**What this task involves**
Reproduce the data below verbatim, leaving the pictures out of your response.

**The input**
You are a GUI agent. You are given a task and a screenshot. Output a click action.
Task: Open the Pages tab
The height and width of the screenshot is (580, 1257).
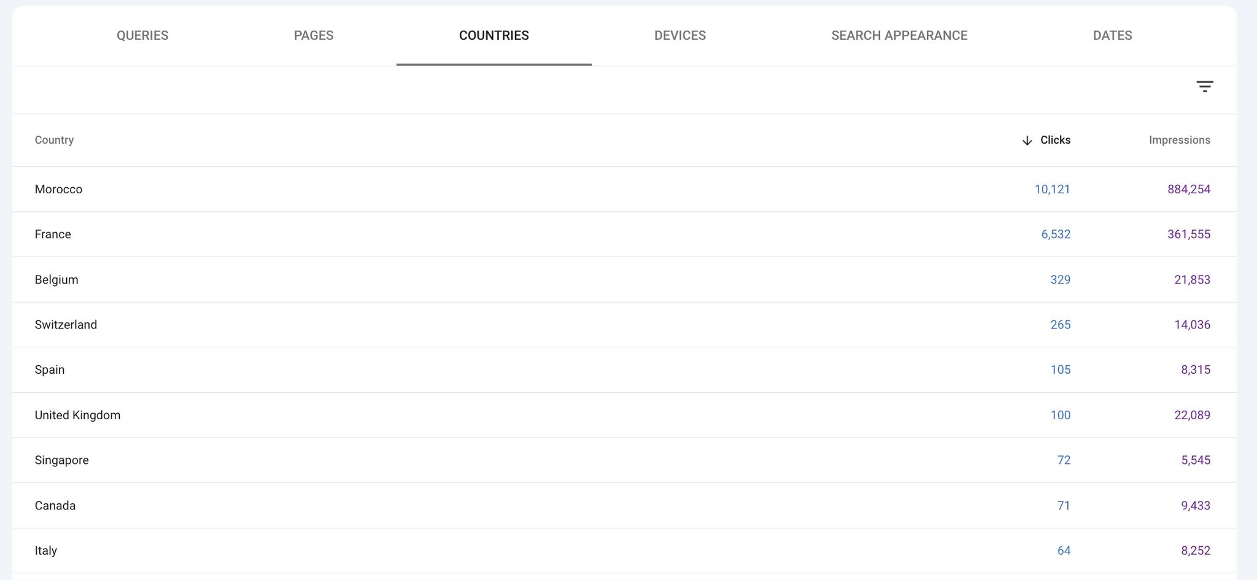[x=314, y=36]
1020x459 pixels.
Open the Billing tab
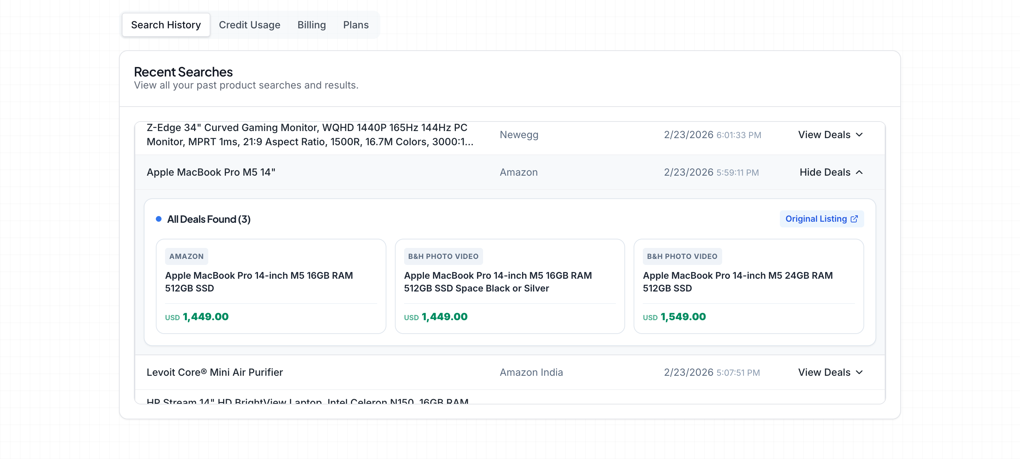point(311,25)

**Task output**
You are a GUI agent. You are given a task and a screenshot. Output a click action.
Task: Open the Pages tab
The height and width of the screenshot is (580, 1257).
[x=314, y=36]
1020x459 pixels.
Open the Billing tab
point(311,25)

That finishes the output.